Objective: Following out-of-hospital defibrillation attempts, electrocardiographic instability challenges accurate assessment of defibrillation efficacy and post-shock rhythm. Presently, there is no precise definition of defibrillation efficacy in the out-of-hospital setting that is consistently used. The objective of this study was to characterize out-of-hospital cardiac arrest rhythms following low-energy biphasic and high-energy monophasic shocks in order to precisely define defibrillation efficacy and establish uniform criteria for the evaluation of shock performance.
Methods: Automatic external defibrillators (AEDs) delivering 150 J impedance-compensating biphasic or 200-360 J monophasic damped sine waveform shocks were observed in a combined police and paramedic program. ECGs from 29 biphasic patients and 87 monophasic patients were classified as organized, asystole or VF at post-shock times of 3, 5, 10, 20 and 60 s.

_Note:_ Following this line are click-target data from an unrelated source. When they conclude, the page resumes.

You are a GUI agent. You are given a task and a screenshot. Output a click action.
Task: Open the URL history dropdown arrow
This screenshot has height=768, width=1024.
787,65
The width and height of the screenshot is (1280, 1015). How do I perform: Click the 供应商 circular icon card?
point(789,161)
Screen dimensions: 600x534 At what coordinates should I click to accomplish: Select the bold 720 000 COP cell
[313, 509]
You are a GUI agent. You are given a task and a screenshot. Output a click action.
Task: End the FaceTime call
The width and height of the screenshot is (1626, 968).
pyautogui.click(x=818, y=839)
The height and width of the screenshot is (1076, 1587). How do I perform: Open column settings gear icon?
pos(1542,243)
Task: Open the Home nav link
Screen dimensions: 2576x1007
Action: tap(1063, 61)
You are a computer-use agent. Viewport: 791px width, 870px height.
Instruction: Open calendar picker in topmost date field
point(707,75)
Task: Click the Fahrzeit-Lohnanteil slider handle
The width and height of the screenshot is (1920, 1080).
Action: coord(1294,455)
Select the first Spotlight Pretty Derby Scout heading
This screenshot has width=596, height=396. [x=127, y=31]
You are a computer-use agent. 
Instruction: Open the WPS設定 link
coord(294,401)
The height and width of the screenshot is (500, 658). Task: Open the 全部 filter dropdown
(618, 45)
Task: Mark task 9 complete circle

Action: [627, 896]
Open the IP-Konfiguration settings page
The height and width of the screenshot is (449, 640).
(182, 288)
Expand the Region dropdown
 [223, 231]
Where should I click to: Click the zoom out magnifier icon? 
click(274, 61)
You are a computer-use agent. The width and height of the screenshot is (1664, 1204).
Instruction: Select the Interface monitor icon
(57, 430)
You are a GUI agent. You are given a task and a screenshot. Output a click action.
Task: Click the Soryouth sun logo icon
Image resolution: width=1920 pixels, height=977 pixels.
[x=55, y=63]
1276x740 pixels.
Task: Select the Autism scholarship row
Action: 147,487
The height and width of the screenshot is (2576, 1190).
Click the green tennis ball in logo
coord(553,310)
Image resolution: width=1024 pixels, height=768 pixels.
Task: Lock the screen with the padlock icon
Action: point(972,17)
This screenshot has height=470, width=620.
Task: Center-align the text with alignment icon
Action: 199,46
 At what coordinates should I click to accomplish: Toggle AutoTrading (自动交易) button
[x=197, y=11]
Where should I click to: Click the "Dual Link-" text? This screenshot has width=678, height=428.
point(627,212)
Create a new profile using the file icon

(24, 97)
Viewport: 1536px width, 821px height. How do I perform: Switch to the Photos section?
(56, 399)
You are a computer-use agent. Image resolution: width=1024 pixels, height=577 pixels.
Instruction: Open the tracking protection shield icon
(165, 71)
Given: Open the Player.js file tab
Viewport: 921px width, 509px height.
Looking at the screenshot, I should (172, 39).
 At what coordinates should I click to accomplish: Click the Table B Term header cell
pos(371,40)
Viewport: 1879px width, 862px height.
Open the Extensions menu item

Results: Post-shock time (P<0.0001) and shock waveform type (P = 0.02) affected the classification of post-shock rhythm. At each analysis time, there were more patients in VF following high-energy monophasic shocks than following 150 J biphasic shocks (P<0.0001). The percentage of patients in VF increased with post-shock time. The rate of VF recurrence was not a function of shock type, indicating that refibrillation is largely a function of the patient's underlying cardiac disease.
Conclusion: Defibrillation should uniformly be defined as termination of VF for a minimum of 5-s after shock delivery. Rhythms should be reported at 5-s after shock delivery to assess early effects of the defibrillation shock and at 60-s after shock delivery to assess the interaction of the defibrillation therapy and factors such as post-shock myocardial dysfunction and the patient's underlying cardiac disease.